Earlier this month, the White House forwarded to the Senate panel the nomination of Arizona regulator Marc Spitzer, a Republican, to a five-year term on the Commission, replacing outgoing Commissioner Nora Mead Brownell. Spitzer currently is a commissioner on the Arizona Corporation Commission (ACC). He had been chairman of the state commission from 2003-2005, and prior to that was a state senator. He would succeed Brownell, whose term ends on June 30 but who informed the White House that she plans to stay on at FERC until the first week of August to "allow those who have been recently nominated to go through the confirmation process." The Senate Energy panel said it will hold a hearing on Wednesday to consider the Spitzer nomination.

If the Senate confims all three nominations, the political makeup of the Commission would be three Republicans and two Democrats. FERC Chairman Joseph Kelliher is a Republican, while existing Commissioner Suedeen Kelly is a Democrat.

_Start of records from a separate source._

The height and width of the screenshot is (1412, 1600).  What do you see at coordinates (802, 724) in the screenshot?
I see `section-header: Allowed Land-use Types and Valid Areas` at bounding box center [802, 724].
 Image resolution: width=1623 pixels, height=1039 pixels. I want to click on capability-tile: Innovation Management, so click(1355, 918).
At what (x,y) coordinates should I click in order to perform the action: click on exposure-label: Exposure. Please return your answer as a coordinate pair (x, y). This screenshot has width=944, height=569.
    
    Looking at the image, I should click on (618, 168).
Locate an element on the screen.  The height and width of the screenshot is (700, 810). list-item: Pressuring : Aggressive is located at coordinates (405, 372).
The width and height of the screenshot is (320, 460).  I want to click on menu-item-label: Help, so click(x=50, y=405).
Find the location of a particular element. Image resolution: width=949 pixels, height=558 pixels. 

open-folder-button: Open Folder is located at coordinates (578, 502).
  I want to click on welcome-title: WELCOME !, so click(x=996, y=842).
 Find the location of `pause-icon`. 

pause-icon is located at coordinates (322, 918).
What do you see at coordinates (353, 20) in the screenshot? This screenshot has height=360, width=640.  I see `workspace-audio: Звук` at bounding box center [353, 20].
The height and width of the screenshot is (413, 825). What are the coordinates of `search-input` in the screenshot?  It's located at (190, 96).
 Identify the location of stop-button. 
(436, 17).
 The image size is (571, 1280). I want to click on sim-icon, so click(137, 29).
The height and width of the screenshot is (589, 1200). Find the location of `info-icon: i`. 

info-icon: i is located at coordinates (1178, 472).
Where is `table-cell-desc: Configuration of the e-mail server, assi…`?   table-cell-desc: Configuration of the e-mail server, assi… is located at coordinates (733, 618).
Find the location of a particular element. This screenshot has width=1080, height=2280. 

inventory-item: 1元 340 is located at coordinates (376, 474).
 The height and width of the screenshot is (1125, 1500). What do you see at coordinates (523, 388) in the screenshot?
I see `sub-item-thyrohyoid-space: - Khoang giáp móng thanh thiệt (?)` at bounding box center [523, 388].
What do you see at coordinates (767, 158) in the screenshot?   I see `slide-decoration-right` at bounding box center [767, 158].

Moeller and Wellinghoff recently told the Senate Energy Committee that they supported the Alaska gas pipeline project, greater energy market transparency, a close watch on the impact of energy speculation in the futures market and ensuring that gas and power rates are just and reasonable (see NGI, June 12).

Prior to representing Alliant Energy, Moeller worked in the Washington office of Calpine Corp. From 1997 through 2000, he served as an energy policy advisory to Senator Slade Gorton (R-WA) where he focused on electricity policy, electric system reliability, hydropower, energy efficiency, nuclear waste, energy and water appropriations and other energy legislation.

Moeller also previously served for nearly 10 years as the staff coordinator for the Washington State Senate Committee on Energy, Utilities and Telecommunications. He was born in Chicago and raised on a ranch near Spokane, WA. He received a B.A. in Political Science from Stanford University.

Wellinghoff has concentrated his law practice in the fields of energy law and utility regulation for 30 years. In addition to representing clients before the Nevada Commission where his regulatory practice is primarily focused, he also has clients before several other western state regulatory commission and FERC. Wellinghoff previously was appointed by the attorney general of Nevada to serve as the state's first utility consumer advocate. He also was staff counsel to the Nevada Public Utilities Commission and was a staff attorney for the Federal Trade Commission. Wellinghoff received a B.S. from the University of Nevada, an M.A.T. from Howard University, and a J.D. from the Antioch School of Law.